Influence of genotype and environment on bread wheat triticum aestivum as evaluated in tests of baking quality
Rousset, M.; Triboi, E.; Branlard, G.; Godon, B.
Agronomie 5(7): 653-664
ISSN/ISBN: 0249-5627 Accession: 005685241
The purpose of the experiments described in this paper was to understand the nature of the relationships observed between different tests of baking quality and then to obtain a better understanding of the influence of the characteristics of the samples under study on the level of correlation observed between the tests. The following tests were compared in our experiments: crude protein content, Pelshenke test, Zeleny sedimentation value, SDS sedimentation value, Chopin alveograph, percentage hydration with Brabender farinograph, Hagberg falling number, CNERNA breadmaking assay, micro cooking tests of Godon and Bourdet. The samples studied came from two main experiments: 1) 2 cultivars grown in one year at one location under 16 growing conditions differing qualitatively and quantitatively in nitrogen nutrition. Under such conditions one observed fairly high variation in yield and in baking quality for the same genotype (environmental variation); 2) study of a series of genotypes highly diversified for their baking quality, grown in a multilocation trial.
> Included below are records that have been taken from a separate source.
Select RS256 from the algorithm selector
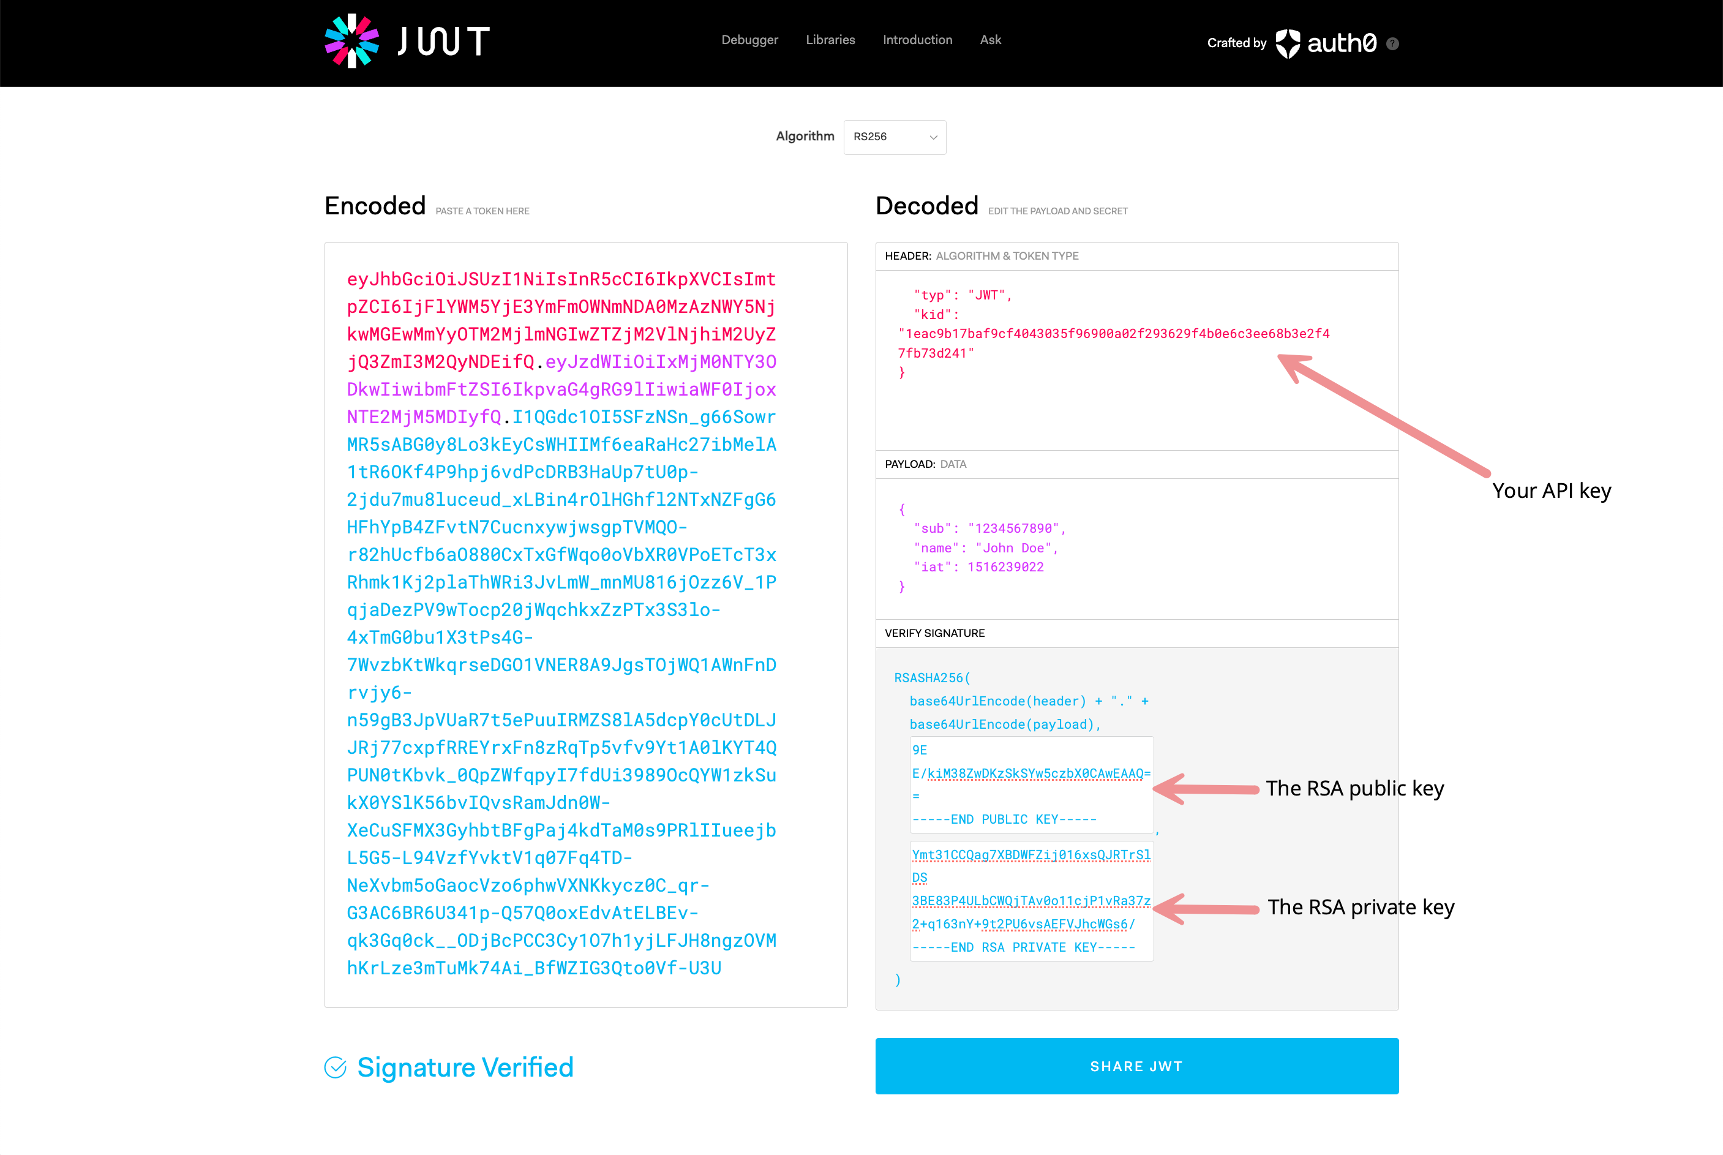The width and height of the screenshot is (1723, 1155). tap(894, 137)
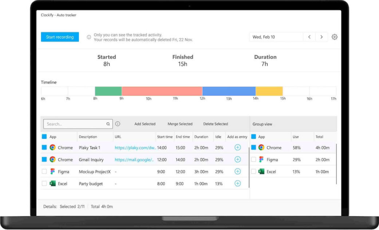The height and width of the screenshot is (230, 379).
Task: Check the Figma Mockup ProjectX row checkbox
Action: tap(44, 171)
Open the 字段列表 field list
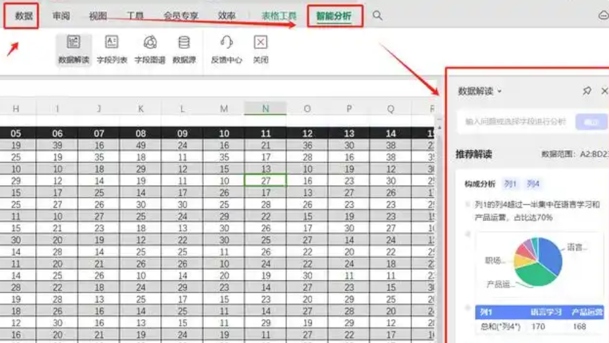The image size is (609, 343). [112, 49]
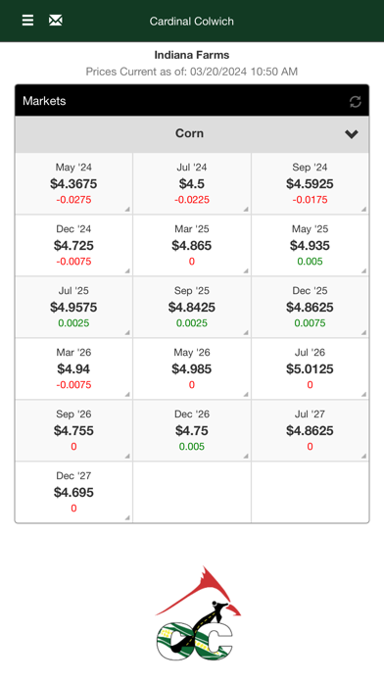Click the Cardinal Colwich logo image
The image size is (384, 682).
(198, 613)
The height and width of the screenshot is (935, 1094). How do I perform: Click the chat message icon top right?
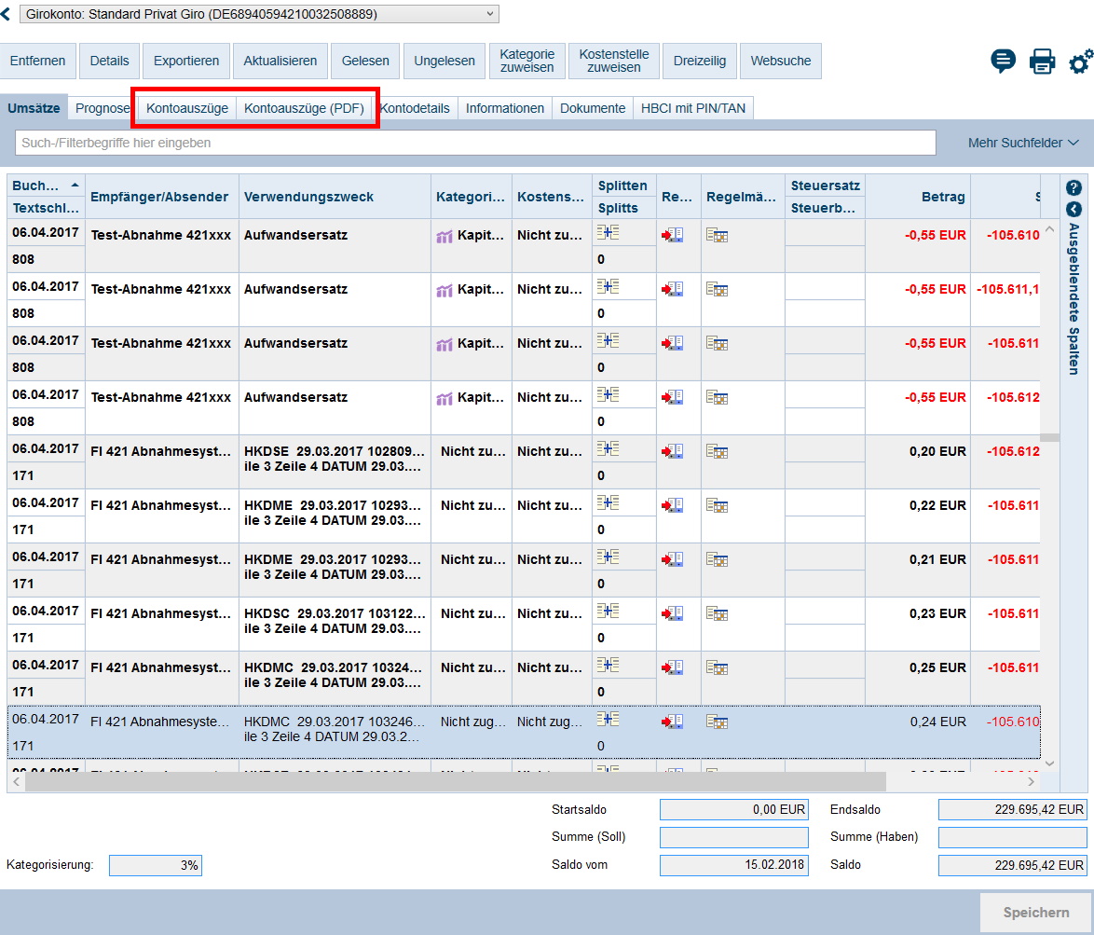click(1003, 62)
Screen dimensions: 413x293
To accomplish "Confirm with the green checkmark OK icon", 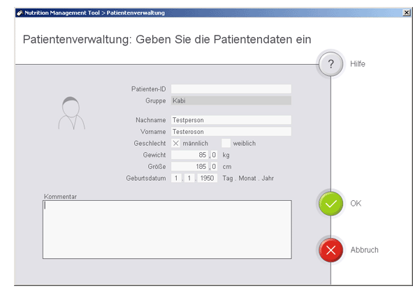I will click(x=331, y=204).
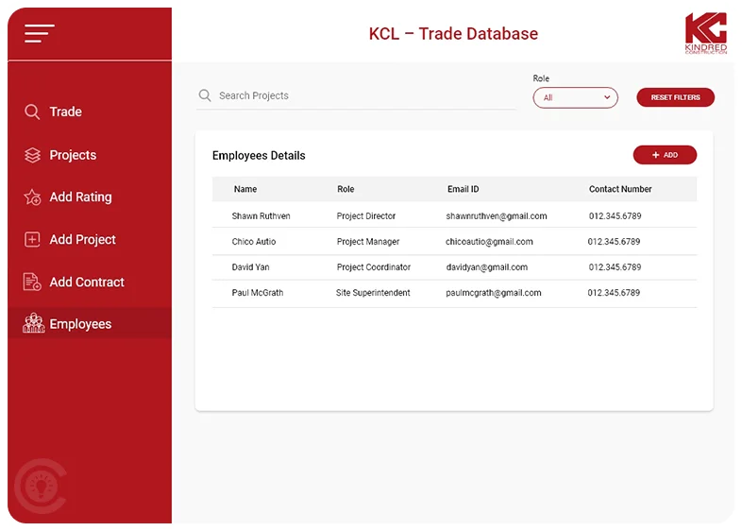This screenshot has width=742, height=531.
Task: Select the David Yan row name
Action: (x=250, y=267)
The variations observed in the harvested samples were due partly to genetic variation and partly to environmental variation. Phenotypic correlation coefficients were calculated within each location and for all the locations (between-cultivar means calculated over all locations). Depending on the origin of the variation (genotypic or environmental) the relationships observed between quality tests were completely different. In the 'agronomy trial', the environmental variation in the tests for a given genotype was very often in direct relation with the quantitative variation in proteins. However, depending on the test considered, the pattern of variation in relation to protein content could be very different. In contrast, in the interstation trial, we had to deal mainly with genotypic variation within each location, variation in the quality tests was more related to qualitative variation in proteins (relative proportions of the protein fractions). From these results, the authors propose that great care should be taken in choosing and describing the samples analyzed in studies on new technological tests and on the biochemical basis of the baking quality of wheat grain.